Analyst · Oppenheimer and Co. Ittai, your line is open.

That's helpful. And then maybe, Oli, for you, on the database monitoring. It seems like you're off for a good start there. Just from a persona standpoint, does this expand the personas that you're touching, I mean, do you need to be engaged more with this admins in order to sell this product or I'm just trying to think from a go-to-market standpoint, what is needed to keep driving progress here?

Olivier Pomel

Analyst · Oppenheimer and Co. Ittai, your line is open.

In terms of from a go-to-market perspective, it was similarly as the rest of what we deliver, it expands nicely on top of the rest of the platform. You're right though that we're reaching to some of the more specialized function around like DDAs and people like that. But we also have -- who are not trained as DDAs, solve the issues and role as DDA security there. So we run it, there's a little bit of a difference there. I think today, because of the better business we just reported today, it's not as pronounced as it might be in the future when we start supporting that this is like [Indiscernible], for example, where the position of the DDA is more formalized, I would say.

Ittai Kidron

Analyst · Oppenheimer and Co. Ittai, your line is open.

Very good. Thanks.

Operator

Operator

Thank you. Our final question will come from the line of Michael Turits with KeyBanc. Michael, your line is live.

Michael Turits

Analyst

Hey, so two quick questions. I think you talked about the growth rates of a number of hosts monitored last quarter is an indication that you really weren't seeing any slowing in the underlying capacity of what needed to be monitoring. Is that growth rate still the same?

Olivier Pomel

Analyst

It's -- if you look at the growth by product this time, it's not only closer than it needs to be, there's some variations quarter-to-quarter, a lot is about the same in growth rate. APM is a little bit better and I’m not sure if it’s down, but there's nothing really meaningful there. I think some of the effects you might expect from what you have from the hyperscale, we see maybe some of that in the infrastructure, but it's not extremely pronounced. So that's why we can't comment on this.

Michael Turits

Analyst

Okay. And then David, just on the CapEx that you called out that was having to do with headquarters, $15 million extra, I believe you said in this quarter. So I know you're not giving guidance for next year, but is that a one-quarter phenomenon, a multiquarter phenomenon, how big an impact longer term on CapEx?

David Obstler

Analyst

Yeah. Just clarify that wasn't extra. That's just the total amount, not the delta between the quarters. We haven't provided that type of guidance. We are expanding and building out offices. And again, when we provide guidance for next year, we'll endeavor to provide some guidance that will help in the modeling. Thanks.

Michael Turits

Analyst

Okay. Great guys. Thank you very much. End of Q&A:

Operator

Operator

Thank you. At this time, I would like to turn it back to Olivier Pomel for any further comments.

Olivier Pomel

Analyst

Thank you.
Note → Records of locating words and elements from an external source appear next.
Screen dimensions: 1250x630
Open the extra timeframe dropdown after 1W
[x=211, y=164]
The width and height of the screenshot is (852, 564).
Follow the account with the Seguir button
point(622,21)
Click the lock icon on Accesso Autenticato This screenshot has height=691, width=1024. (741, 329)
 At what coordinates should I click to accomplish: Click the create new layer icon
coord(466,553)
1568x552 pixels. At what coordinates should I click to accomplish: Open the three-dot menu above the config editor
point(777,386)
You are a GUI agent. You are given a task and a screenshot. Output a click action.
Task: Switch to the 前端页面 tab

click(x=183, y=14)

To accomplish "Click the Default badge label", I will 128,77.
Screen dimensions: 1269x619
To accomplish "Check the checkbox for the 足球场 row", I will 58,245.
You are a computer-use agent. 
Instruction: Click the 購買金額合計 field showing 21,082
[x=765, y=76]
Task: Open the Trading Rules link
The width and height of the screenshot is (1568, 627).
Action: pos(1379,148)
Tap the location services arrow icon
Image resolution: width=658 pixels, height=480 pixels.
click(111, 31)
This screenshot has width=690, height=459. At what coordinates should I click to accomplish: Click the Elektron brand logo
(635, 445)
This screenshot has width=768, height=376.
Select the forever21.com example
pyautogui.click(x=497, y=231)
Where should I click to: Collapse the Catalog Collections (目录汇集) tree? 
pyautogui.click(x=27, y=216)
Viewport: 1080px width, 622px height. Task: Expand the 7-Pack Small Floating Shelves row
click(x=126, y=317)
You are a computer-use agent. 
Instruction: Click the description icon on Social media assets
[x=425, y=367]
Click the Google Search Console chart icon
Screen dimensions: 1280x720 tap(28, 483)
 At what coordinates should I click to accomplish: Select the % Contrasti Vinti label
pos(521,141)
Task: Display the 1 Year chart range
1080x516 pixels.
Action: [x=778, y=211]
Thank you all for listening. I also want to thank, obviously, all Datadogs around the world for working so hard this quarter and that we have been another great quarter. And I want to thank our customers for trusting us with their business and joining us at Dash also for the great event. So thank you all, and we'll speak again in Q4.

Operator

Operator

Thank you for your participation in today's conference. This does conclude the program. You may now disconnect.